Please determine the number of lines in the material below that contain the word "betyder", and state it alone.

[Start of Attachment]

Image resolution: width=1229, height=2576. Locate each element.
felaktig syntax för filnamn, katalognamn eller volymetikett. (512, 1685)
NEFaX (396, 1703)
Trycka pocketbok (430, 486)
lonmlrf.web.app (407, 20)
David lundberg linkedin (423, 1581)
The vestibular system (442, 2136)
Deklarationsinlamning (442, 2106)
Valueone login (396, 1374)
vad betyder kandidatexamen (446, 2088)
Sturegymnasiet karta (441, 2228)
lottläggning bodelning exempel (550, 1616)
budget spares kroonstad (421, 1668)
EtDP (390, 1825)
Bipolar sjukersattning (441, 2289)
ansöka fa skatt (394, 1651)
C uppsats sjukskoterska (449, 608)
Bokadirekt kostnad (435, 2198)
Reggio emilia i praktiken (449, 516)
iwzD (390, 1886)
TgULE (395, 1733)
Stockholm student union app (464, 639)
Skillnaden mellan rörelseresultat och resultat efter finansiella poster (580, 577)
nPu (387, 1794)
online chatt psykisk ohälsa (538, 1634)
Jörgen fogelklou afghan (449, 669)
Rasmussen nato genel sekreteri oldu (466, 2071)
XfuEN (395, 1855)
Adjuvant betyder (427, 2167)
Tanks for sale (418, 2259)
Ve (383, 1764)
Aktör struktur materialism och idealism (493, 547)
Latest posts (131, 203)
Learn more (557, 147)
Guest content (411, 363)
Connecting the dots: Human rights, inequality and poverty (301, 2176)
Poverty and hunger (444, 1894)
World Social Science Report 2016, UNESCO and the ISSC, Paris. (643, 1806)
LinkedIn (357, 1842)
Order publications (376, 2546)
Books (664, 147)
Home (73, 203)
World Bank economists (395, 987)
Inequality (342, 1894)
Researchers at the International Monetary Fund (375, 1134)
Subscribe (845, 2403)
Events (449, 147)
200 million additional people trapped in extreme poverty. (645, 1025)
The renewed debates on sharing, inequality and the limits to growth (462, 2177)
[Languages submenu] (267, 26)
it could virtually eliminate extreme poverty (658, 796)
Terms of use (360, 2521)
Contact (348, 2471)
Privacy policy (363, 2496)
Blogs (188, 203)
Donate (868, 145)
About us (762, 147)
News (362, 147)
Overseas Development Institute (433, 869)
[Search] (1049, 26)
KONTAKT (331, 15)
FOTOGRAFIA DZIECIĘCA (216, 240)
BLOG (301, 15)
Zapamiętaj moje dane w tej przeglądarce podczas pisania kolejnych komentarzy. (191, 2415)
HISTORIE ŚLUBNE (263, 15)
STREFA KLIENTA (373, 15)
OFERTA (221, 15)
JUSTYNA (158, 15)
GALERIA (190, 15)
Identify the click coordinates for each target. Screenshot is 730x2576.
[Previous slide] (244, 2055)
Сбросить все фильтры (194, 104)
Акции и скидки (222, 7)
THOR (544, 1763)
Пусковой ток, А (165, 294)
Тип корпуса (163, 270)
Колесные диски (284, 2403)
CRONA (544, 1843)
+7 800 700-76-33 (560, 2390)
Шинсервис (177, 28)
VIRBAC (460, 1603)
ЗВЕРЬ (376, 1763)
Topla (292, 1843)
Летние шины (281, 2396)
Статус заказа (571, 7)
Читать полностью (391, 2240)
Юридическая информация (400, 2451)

[End of Attachment]

**Solution to this exercise**:
2